California is the primary destination for foreign nationals entering the country, and home to a quarter of America’s immigrant population. Of the nearly 10 million immigrants (both naturalized and undocumented) residing in the state, an estimated 4.3 million are Mexican, 28% of whom are naturalized, according to the Public Policy Institute of California.

III. The Friendly-ish Skies

Long airport lines, full body scans, the occasional pat-down (for the lucky ones). It’s all par for the course when you fly these days. But not so long ago, it wasn’t unusual to show up at the airport a half-hour before a domestic flight, keep your shoes tied tight, and skip through the metal detector while sipping a Big Gulp, all without ever having to show an ID.

Before the advent of color-coded security threat warnings, pat downs were rare, liquids were allowed, and the notion of having to go through full-body scanners was the stuff of science fiction. Heck, prior to 9/11, some airport security teams even allowed passengers to take box cutters aboard (the supposed weapon used by the 9/11 hijackers). Any knife with a blade up to four inches long was permitted. And cigarette lighters? No problem!

In the wake of the terrorist attacks, airport security underwent a series of major overhauls. And a service that was once largely provided by private companies is now primarily overseen by the massive Transportation Security Administration.

Created in the wake of the 9/11 attacks, the TSA is tasked with instituting new security procedures and managing screenings at every commercial airport checkpoint in the country (although, private contractors still operate at some airports). It marks the single largest federal start-up since the days of World War II. The agency is authorized to refer to watch lists of individuals who could pose flight safety risks.

Although advocates argue that the changes have made air travel safer, the additional security steps have also tacked on a significant amount of travel time for the average passenger, while sometimes infringing on privacy rights and, in many instances, increasing scrutiny of minority travelers, particularly those of Middle Eastern descent.

IV. Big surveillance

The U.S. intelligence state boomed in the wake of 9/11. The growth resulted in a marked increase in government oversight, primarily through a vast, clandestine network of phone and web surveillance.

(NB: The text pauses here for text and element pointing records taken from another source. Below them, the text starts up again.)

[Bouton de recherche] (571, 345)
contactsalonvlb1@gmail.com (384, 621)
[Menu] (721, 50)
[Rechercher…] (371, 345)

Classified documents that were leaked in 2013 by former government contractor Edward Snowden detail the expansion of a colossal surveillance state that’s seeped into the lives of millions of ordinary Americans. The exponential growth of this apparatus — armed with a $52.6 billion budget in 2013 — was brought to light when the Washington Post obtained a “black budget” report from Snowden, detailing the bureaucratic and operational landscape of the 16 spy agencies and more than 107,000 employees that now make up the U.S. intelligence community.

Further audits reveal that the National Security Agency alone has annually scooped up as many as 56,000 emails and other communications by Americans with no connection to terrorism, and in doing so, had violated privacy laws thousands of times per year.